In a time when so much music can feel polished to the point of lifelessness, Angine de Poitrine sound like people making art because they have to. There is humour in it, tension, friction, personality and a refusal to sand off the edges.
That is exactly what makes it exciting.
The Importance of Local Scenes
One of the most meaningful parts of the conversation was Gabriel’s reflection on local music scenes.
He spoke about how important it is to support the bands around you, especially if you live in a smaller town, rural area or a place outside the obvious industry centres. Go to shows. Support venues. Get involved. Work with artists who inspire you.
This project started because Gabriel liked what the band was doing and wanted to be involved.
That is a huge lesson.
Scenes do not grow by accident. Bands, producers, engineers, venues, rehearsal spaces, studios and audiences all feed one another. When that ecosystem works, incredible things can happen.

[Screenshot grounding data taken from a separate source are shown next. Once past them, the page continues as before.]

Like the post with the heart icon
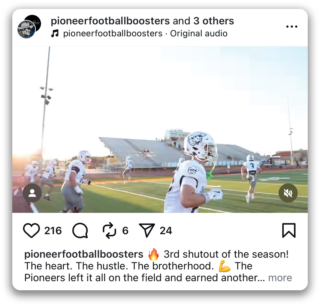This screenshot has height=306, width=320. (x=31, y=230)
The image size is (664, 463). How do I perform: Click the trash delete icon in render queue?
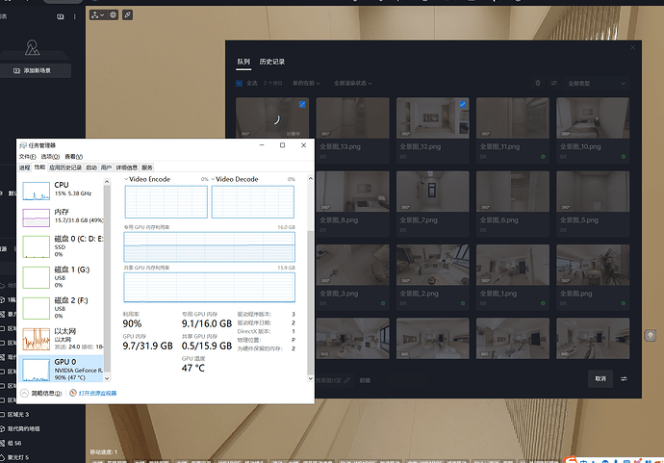point(538,83)
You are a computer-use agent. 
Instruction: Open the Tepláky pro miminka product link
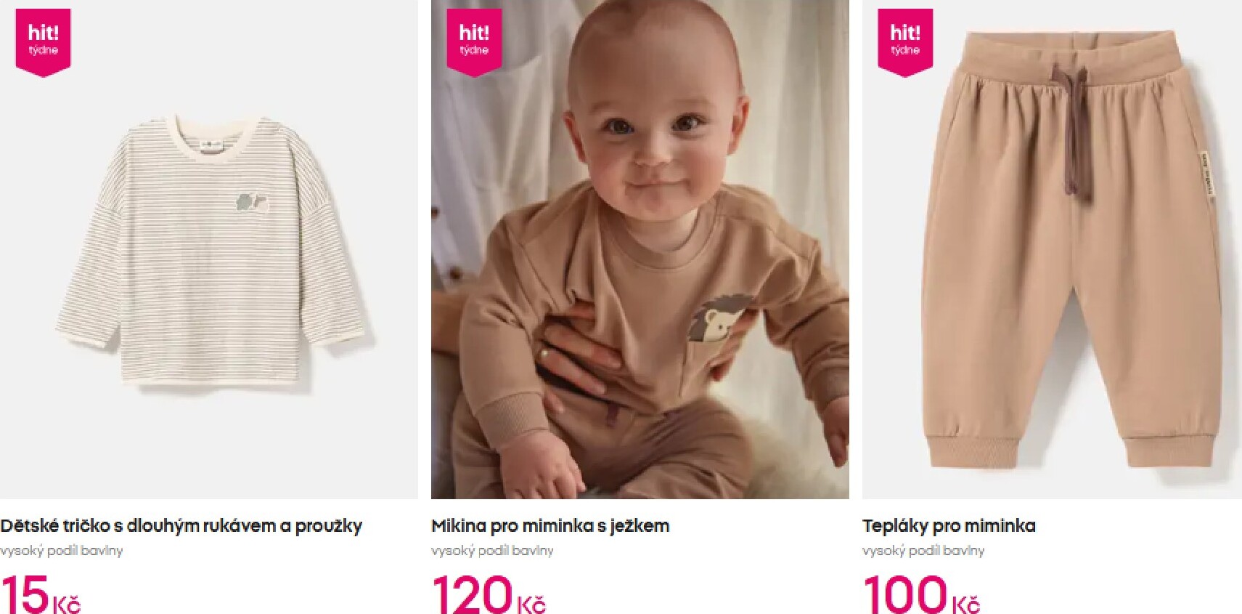pos(949,525)
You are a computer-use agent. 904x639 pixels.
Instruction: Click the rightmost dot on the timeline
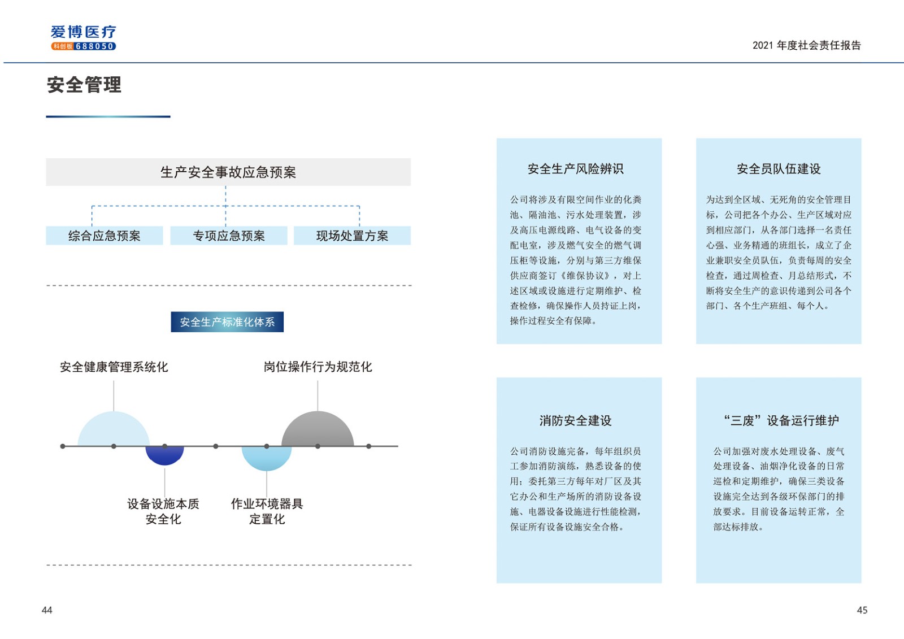pyautogui.click(x=369, y=446)
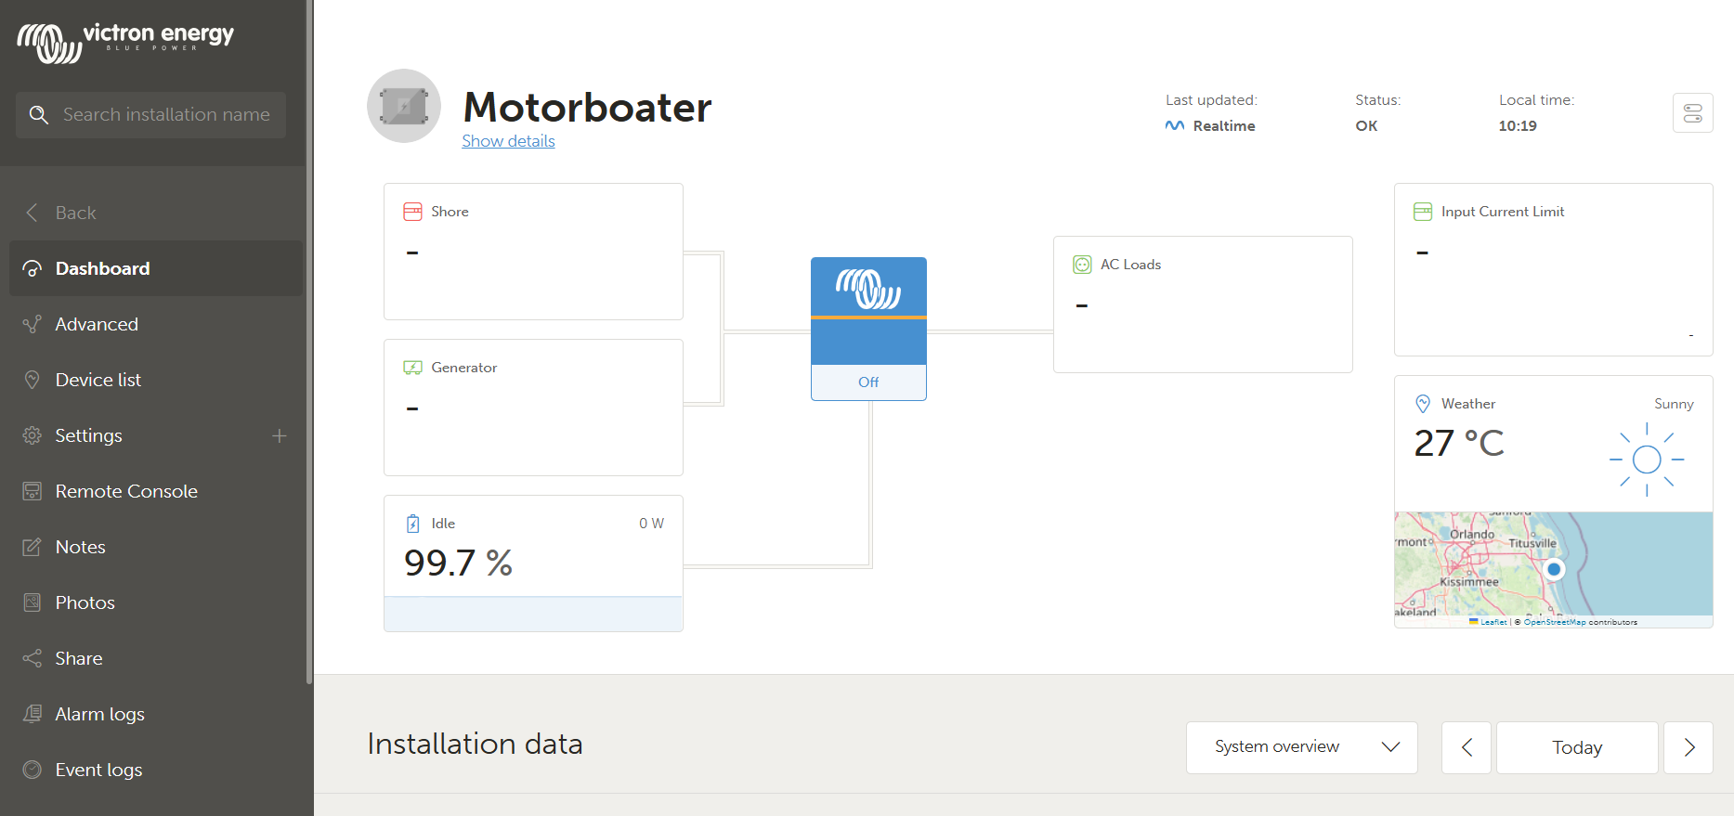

Gabriel was also keen to shout out Le Sous-Bois, the local space that supported the band early on and helped make the recordings possible. He appreciated that they did not try to capitalise on the band’s success, even though they were one of the first places to get involved and support the project.
That kind of support matters.
It is easy to look at a band once they are getting international attention and assume the story starts there. However, before the YouTube reactions, before the viral explosion, before the wider attention, there is usually a local community that helped something grow.
Making People Want to Play Again
Perhaps the most beautiful thing Gabriel said was about the comments he has seen from listeners.
Some people have heard this music and felt the urge to pick up a guitar again. Others have felt inspired to make art. That is a powerful thing.
When you spend your life making music, it is easy to sometimes wonder, “Why add to the pile?” There is already so much out there. So much noise. So much content. So much music uploaded every single day.
However, then something like this comes along and reminds people why music matters.
It does not have to be perfect.
In fact, maybe perfection is not the point at all.
Maybe the point is to make something alive enough that it makes someone else want to create.
Final Thoughts
Gabriel Gagné Gaudreault’s work with Angine de Poitrine is a brilliant reminder that great records do not always come from huge studios, expensive chains or conventional workflows.
Sometimes they come from a small home studio, a local experimental space, a strange custom-built microtonal guitar, a looper, some DI tracks, amp sims, practical engineering decisions and a producer who understands the band well enough to help them become more themselves.
That is what this feels like.
Not a band trying to fit into the modern music world, but a band building their own world and inviting everyone else in.
And in an era where music can so easily become over-edited, over-corrected and over-polished, hearing something this human, strange, funny, tense and alive is a wonderful thing.
It makes you want to listen.
Even better, it makes you want to create.